Messaggio non luda lilian07 » 22/01/18, 07:57

Sì, questo è il nostro destino .... e l'uomo ha iniziato a dissociarsi dall'animale quando ha padroneggiato il fuoco. È fuggito dalle sue condizioni animali e ha smesso di prendere e dissipare sempre più energia. Sì, la sua coscienza allora gli ha fatto prendere un'altra strada e deve consumare più energia dai suoi limiti fisici. È in questo senso il suo destino dall'emergere della coscienza: l'energia finale dell'universo sarà nulla in termini.

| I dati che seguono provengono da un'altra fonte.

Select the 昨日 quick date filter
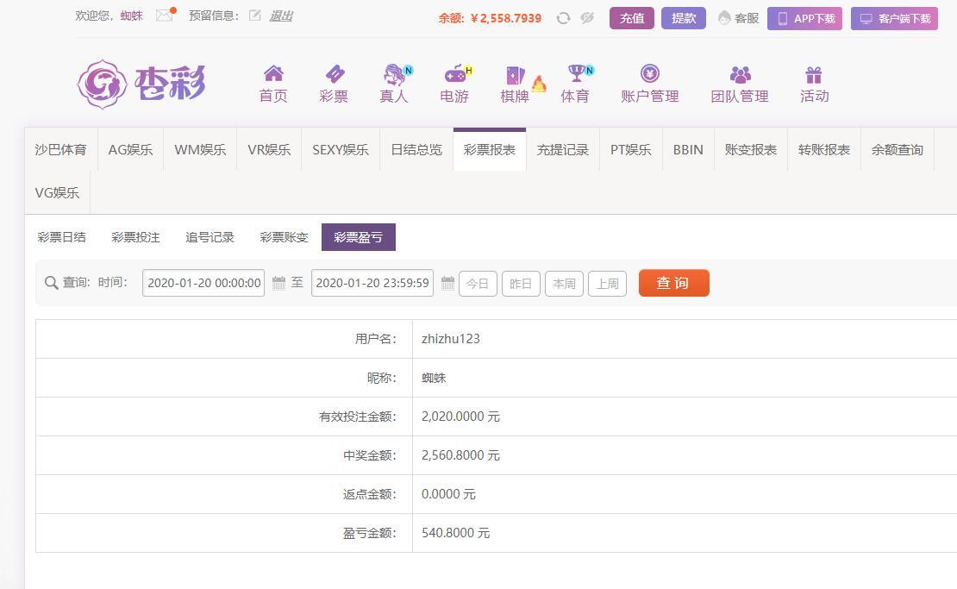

Solo sotto forma di fotoni persi nell'infinito freddo senza possibilità di attingere questa energia perduta per sempre "in questo universo determinato dai suoi parametri cosmologici". Quindi l'economia è solo un altro modo per catturare più energia su un dato numero di individui (il più probabile per catturare più energia ....). L'uomo è soprattutto un predatore di energia e catturerà l'energia dell'universo per essere in grado di riempire il barattolo di levin come un microbo. Com'è diverso dalla legge della selezione naturale e dalla competizione che gli organismi viventi conducono, dissipano sempre più energia. L'uomo è soprattutto un sistema più abile a dissipare l'energia dell'universo che si perde gradualmente (sì per modificare l'ambiente in modo diverso ma su un sottosistema meno evoluto).